In conclusion, the administration of a nutraceutical supplement based on omega-3 polyunsaturated fatty acids combined with vitamins, antioxidants, and minerals during a 3-month period in patients with glaucoma using chronic instillation of antihypertensive eye drops may be an effective and well-tolerated treatment for the dry eye syndrome. Further studies with a longer treatment period and a better design, such as randomized controlled trials, are necessary to assess the long-term effects and confirm the effectiveness of this supplement. This nutritional supplement, however, may be a clinically valuable additional option for dry eyes in patients with glaucoma using antiglaucoma eye drops.

Acknowledgments

This study was supported by Brudy Laboratories, Barcelona, Spain. The participation of the sponsor was limited to distribution and collection of the case record forms from the participating ophthalmologists, but without any involvement in the tasks of creating the database, performing the statistical analysis, interpreting the results, or writing the article. The author thanks Sergi Mojal for statistical analysis, Marta Pulido, MD, for editing the article and editorial assistance, and Jaime Borras, MD, for monitoring the trial. Members of the Dry Eye In Glaucoma Study Group (DEIGSG) are as follows: Jesús Tellez-Vazquez, Isabel Romagosa Robles, José Pinós Rajadel, José Miguel Camacho, Manuel Camacho Sanpelayo, Jorge Saa Gómez, Mariano Royo Sans, Eloísa Mejías González, Mariona Darné Freixenet, Hassane Ismail Hamed, Montserrat Gaya Catasús, José Manuel Navero Rodríguez, Carmen del Pozo Rodríguez, C Kaan Uzun Ozkok, Emanuel Marco Bogado, Marta Nadal Vall, Patricio M Aduriz Lorenzo, Pedro Pérez Reyes, Edurne Etxeandía, Antonio Raez Vázquez, Eduardo Conesa, Sara Ortíz Ortigosa, Juan Junceda Moreno, José Mora Castilla, Sergio Pinar Sueiro, Amagoia Arteagabeitia, Javier Paz Moreno, Luciano Donzis, Juan Antonio Jiménez Velázquez, José Javier García Medina, José Zamora Barrios, Alfonso Quinteiro Alonso, Maria Soledad Leonato Domínguez, Jonatan Amián Cordero, Ana Piñero Bustamante, Osvaldo Guevara, Katia Llanos, María Iglesias Álvarez, Maria Dolores Mosqueira Zamora, Mónica Vásquez Barrero, Maria Asunción García Medina, Juan Fco.
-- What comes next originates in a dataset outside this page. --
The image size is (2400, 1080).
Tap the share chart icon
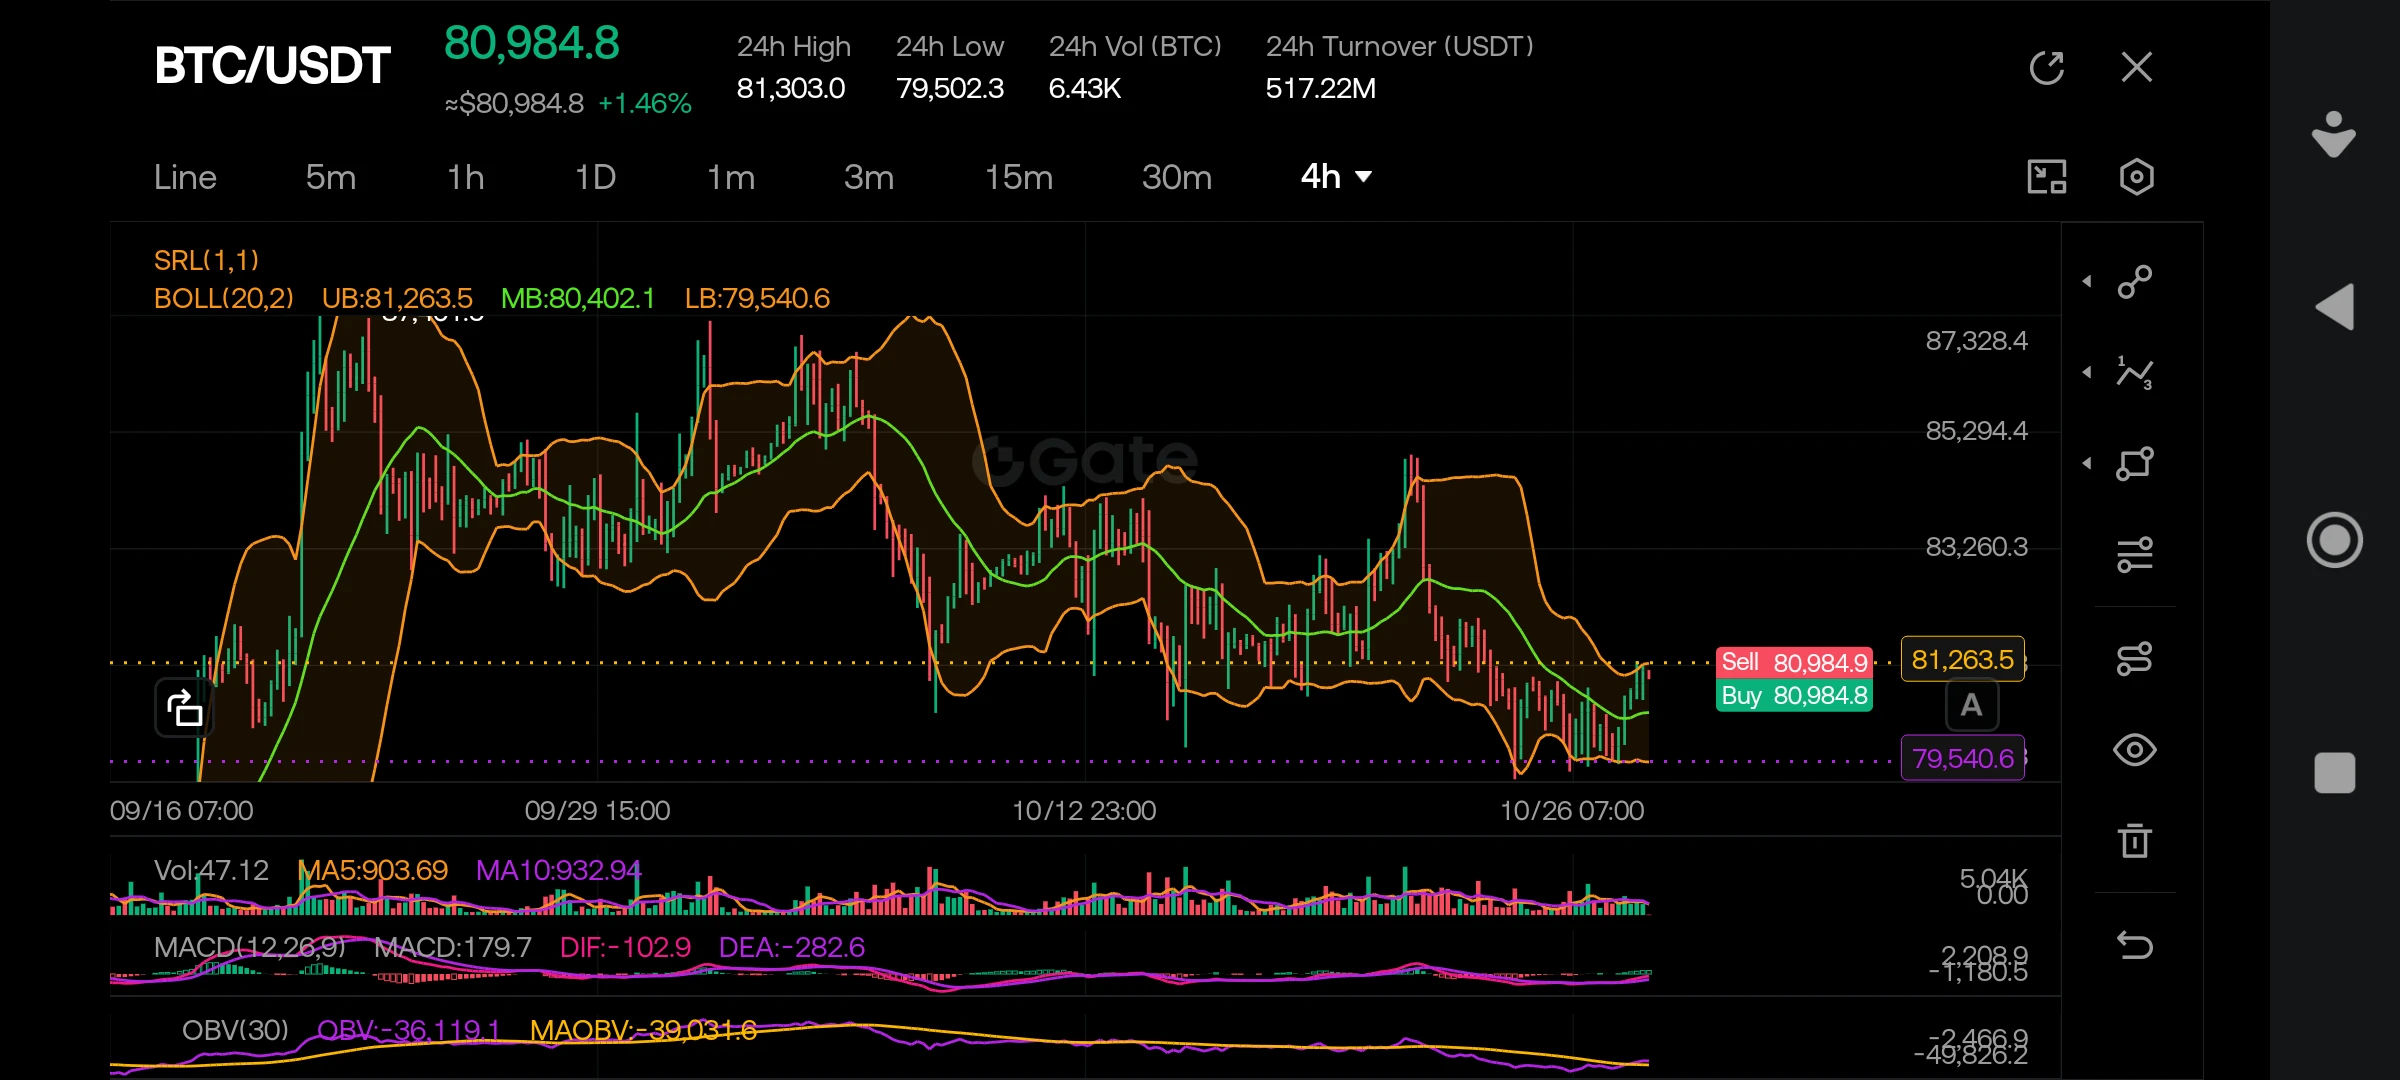(184, 708)
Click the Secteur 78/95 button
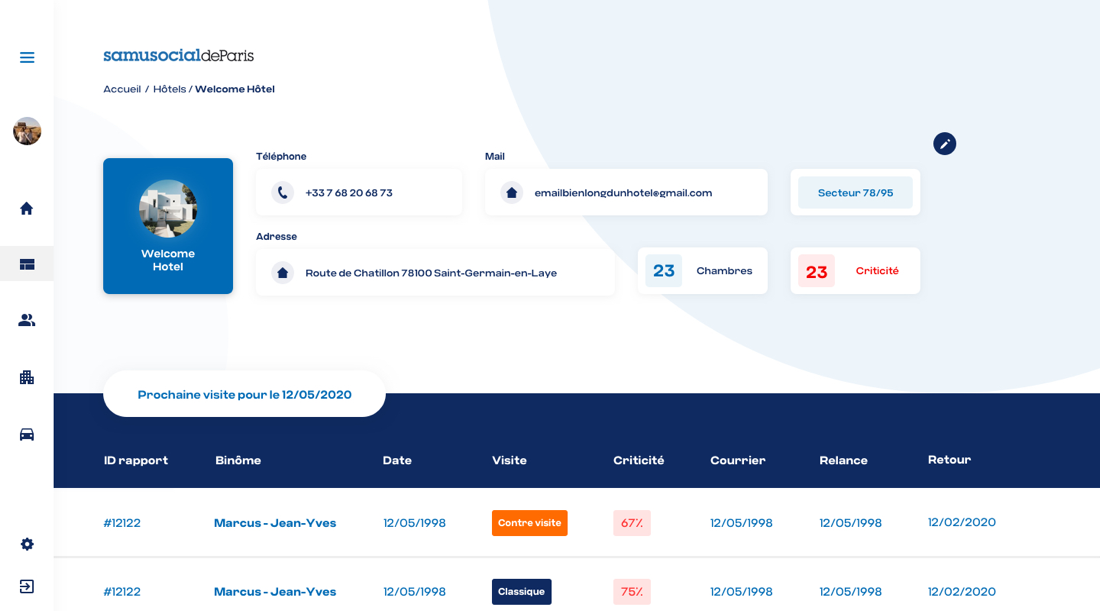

Ramos López, Sebastián Alarcón Díaz, Emilia Sánchez Blanque, Constanza García Torres, José M Gutiérrez Iglesias, Manuel Roldán, Carmen Junceda Moreno, Tomás Parra Rodríguez, Kattia Sotelo Monge, Vanesa Cuadrado Claramonte, Maria Montserrat Miró Roig, Robert Arranz Fernández, Isabel Esturi Navarro, Patricia Udaondo, Juan Marín Montiel, Aitor Lanzagorta, Ángel Luís López Ramos, Fernando Hernández Pardines, Maria José Grech Ríos, Maria Victoria Montoya Alfaro, Gema Pacheco, Ruymán Rodríguez Gil, Pedro Pablo Rodríguez Calvo, and Ignacio Montero Espinosa.

Disclosure

The author and the DEIGSG members state that they have no conflicts of interest, or proprietary or financial interests in the products mentioned in this work.